- ContributedPatsy Ricketts, left, with a friend.
This is the final part of an interview series with dancer Patsy Ricketts, done by Tanya Batson. During last week, we have been through Rastafari, child-bearing, the highs and lows of her life and took a break as she was speaking about the difference between dancers.
TB: How do you define the difference?
Patsy: The difference is in the spirit. Because when you go on that stage, that spirit must come out. The spirit has to come out to the audience.
TB: Is that what you see when there are probably 10 people on the stage, but two or three of them hold your attention?
Patsy: It's their spirit, yes - coming out at you. You see, in choreography you have set movements. Now, somebody can give you a piece of choreography based on analysis, or based on something that is abstract. That choreography can stay on stage and stay in the background no matter how fantastic the choreography, unless the dancer has that spirit to bring it across to the public.
So, the dancer then is like a piece of clay.
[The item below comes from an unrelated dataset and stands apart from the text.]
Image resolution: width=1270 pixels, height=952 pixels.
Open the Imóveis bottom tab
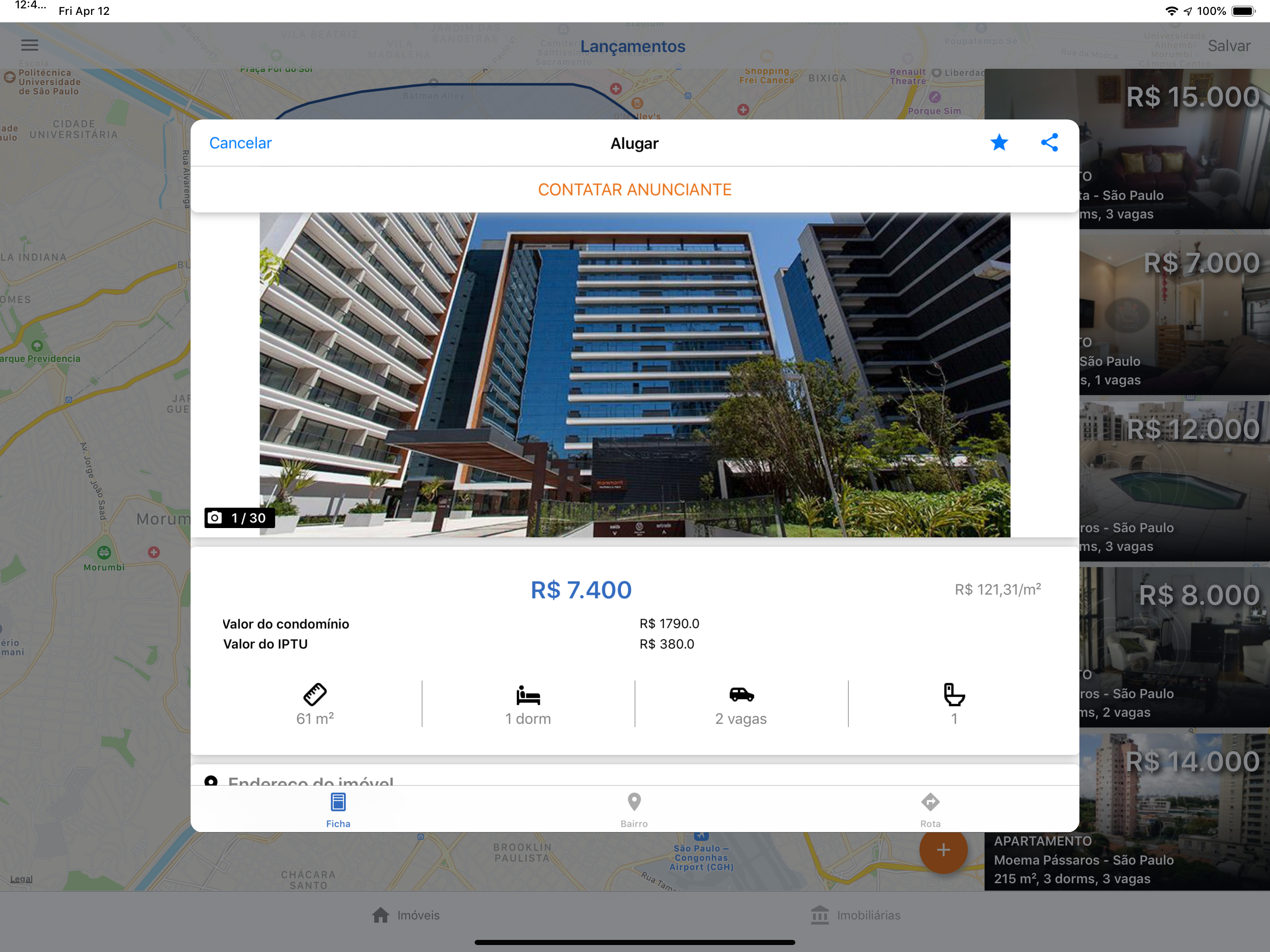(x=406, y=915)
You have some people who will make something and you say 'Oh, that's a man', and you will have somebody who does a piece of sculpture and that sculpture almost comes to life. That is the difference. It's the spirit. Every artist, whether it be a musician, dramatist or dancer, has to have that spirit within them.
Otherwise, you don't last. No matter how much technique you can amass for years and years and years, if you don't have that spirit in you that comes across to the audience, then you will not last. You will fail... fade into oblivion. It is the spirit of the person that is remembered. So, it's not the Patsy Ricketts that they remember. It is my spirit.
TB: As a woman and a dancer, have you ever found it difficult to define yourself?
Patsy: No, not really. Well, I can't say I've had that, you know. As I say, you see, it has something to do with the dance being born in the dancer. Because I never really felt pressured about having to change my... what's the word I'm looking for... Okay then, maybe if I had been Rastafarian from I was much younger, I would have been a more fantastic dancer.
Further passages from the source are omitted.